The Steering Committee has a Chair and secretariat both from the same host institute, and they are elected every 5 years. The secretariat publishes announcements of the Technical Working Group's activities. The Steering Committee meets annually.

=== Technical work areas ===
VAMAS technical work areas (TWA) are list for active and completed.

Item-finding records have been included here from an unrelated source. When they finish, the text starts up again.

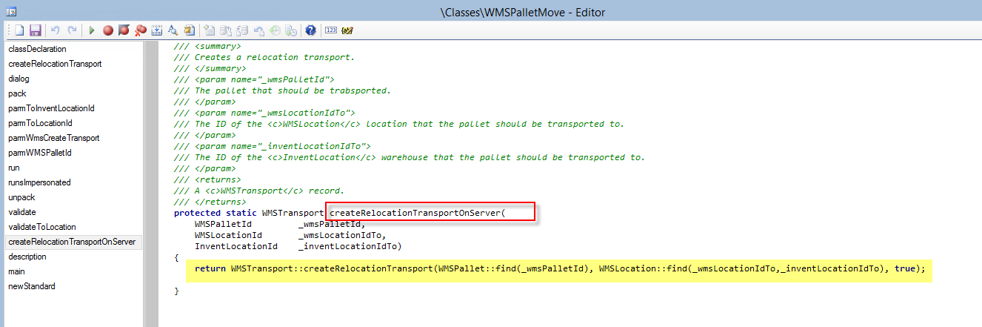Click the createRelocationTransportOnServer method name in code
The width and height of the screenshot is (982, 327).
click(x=416, y=213)
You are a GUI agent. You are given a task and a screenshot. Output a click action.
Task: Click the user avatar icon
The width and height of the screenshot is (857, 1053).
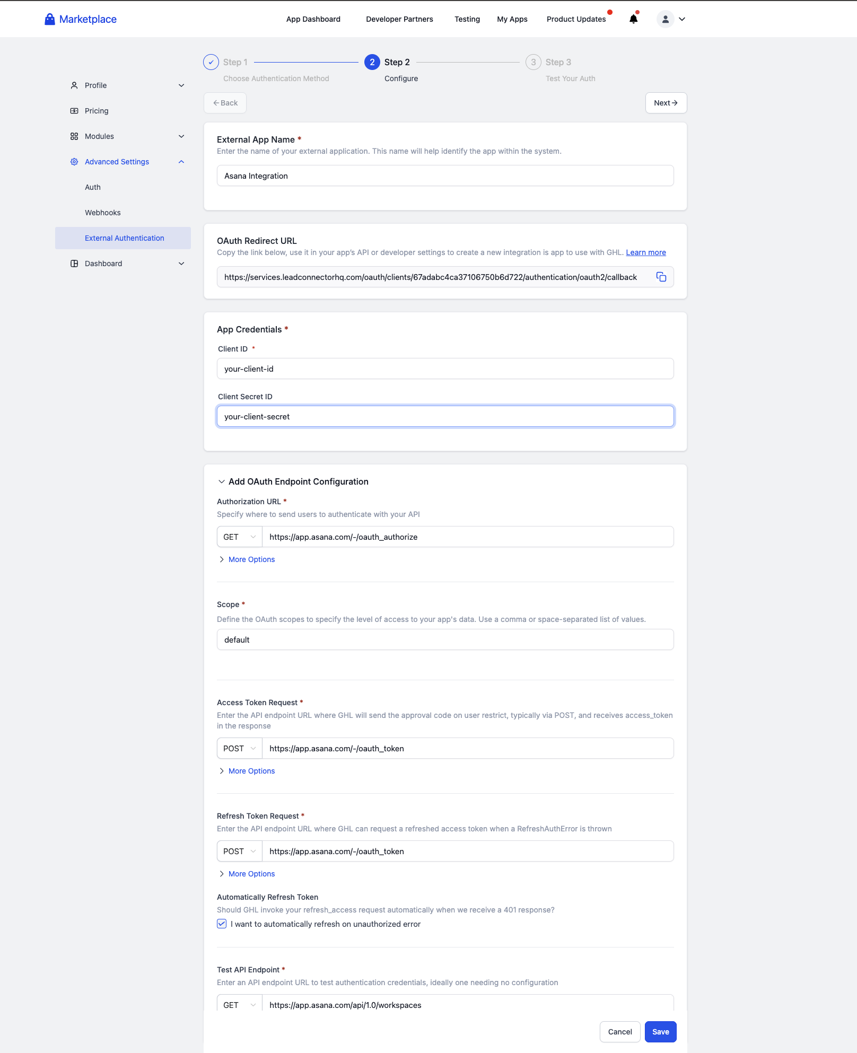pyautogui.click(x=665, y=19)
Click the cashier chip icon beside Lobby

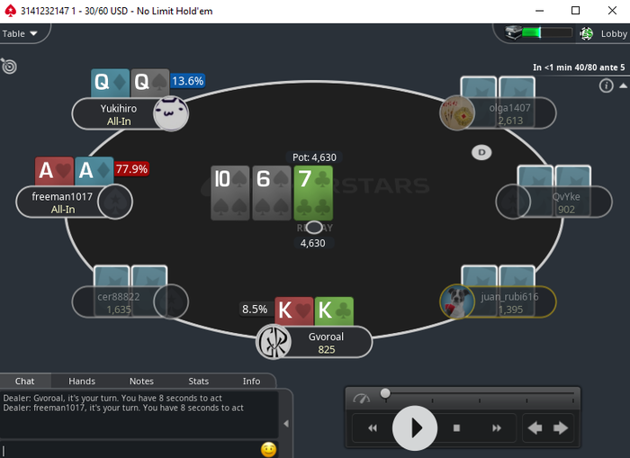587,34
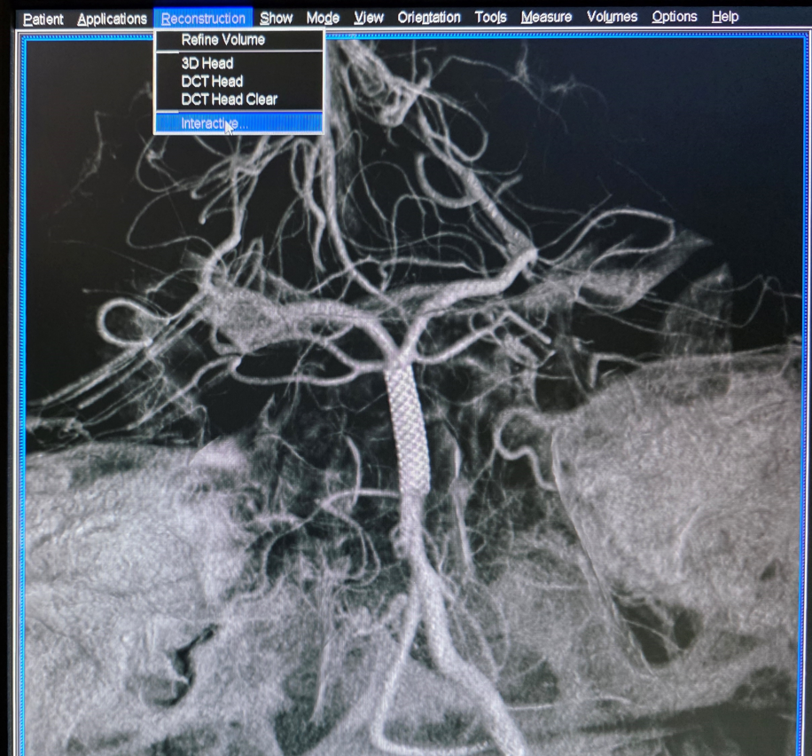This screenshot has height=756, width=812.
Task: Open the Orientation menu
Action: (x=429, y=18)
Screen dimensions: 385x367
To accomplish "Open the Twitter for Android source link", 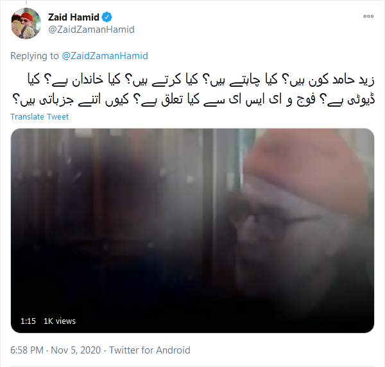I will point(150,350).
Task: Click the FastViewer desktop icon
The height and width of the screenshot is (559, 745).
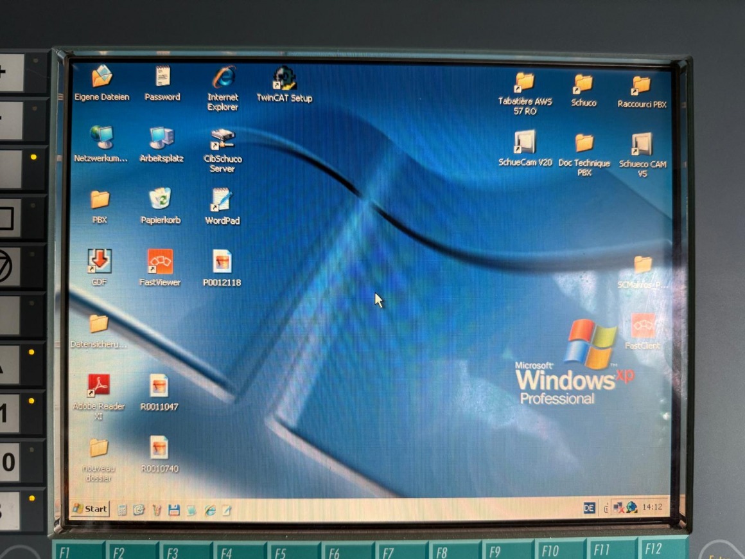Action: pos(160,262)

| 1 Wear Test Methods | 2 Surface Chemical Analysis | 3 Ceramics for Structural Applications |
| 4 Multiphase Polymers | 5 Polymer Composites | 6 Superconducting and Cryogenic Structural Materials |
| 7 Biomaterials | 8 Hot Salt Corrosion Resistance | 9 Weld Characteristics |
| 10 Computerised Materials Data | 11 Creep Crack Growth | 12 Efficient Test Procedures for Polymers |
| 13 Low Cycle Fatigue | 14 Unified Classification System for Advanced Ceramics | 15 Metal Matrix Composites |
| 16 Superconducting Materials | 17 Cryogenic Structural Materials | 18 Statistical Techniques for Interlaboratory Studies |
| 19 High-Temperature Fracture of Brittle Materials | 20 Residual Stress | 21 Mechanical Measurements for Hardmetals |
| 22 Mechanical Properties of Thin Films and Coatings | 23 Thermal Properties of Thin Films | 24 Performance Related Properties of Electroceramics |
| 25 Creep, Fatigue Crack Growth in Components | 26 Full Field Optical Stress and Strain Measurement | 27 Characterisation Methods for Ceramic Powders and Green Bodies |
| 28 Quantitative Mass Spectrometry of Synthetic Polymers | 29 Nanomechanics applied to Scanning Probe Microscopy | 30 Tissue Engineering |
| 31 Creep, Crack and Fatigue Growth in Weldments | 32 Modulus Measurements | 33 Polymer Nanocomposites |
| 34 Nanoparticle Populations | 35 Materials Databases Interoperability | 36 Printed, flexible and stretchable electronics |
| 37 Quantitative Microstructural Analysis | 38 Thermoelectric Materials | 39 Solid Sorbents |
| 40 Synthetic Biomaterials | 41 Graphene and Related 2D Materials | 42 Raman Spectroscopy and Microscopy |
| 43 Thermal Properties | 44 Self-Healing Ceramics | 45 Micro and Nano Plastics in the Environment |

=== International Interlaboratory Comparison ===
International Interlaboratory Comparison is a method of ensuring the accuracy and reliability of testing results by comparing the measurements made by different laboratories worldwide. In this method, a sample is sent to multiple laboratories in round-robin tests, and each laboratory measures the same sample using their respective methods and equipment. The results are then compared to identify any differences or discrepancies, and to evaluate the consistency and reliability of the methods used by each laboratory. This process helps to ensure that the testing and measurement methods used by laboratories are accurate, and that the results obtained can be trusted and used confidently.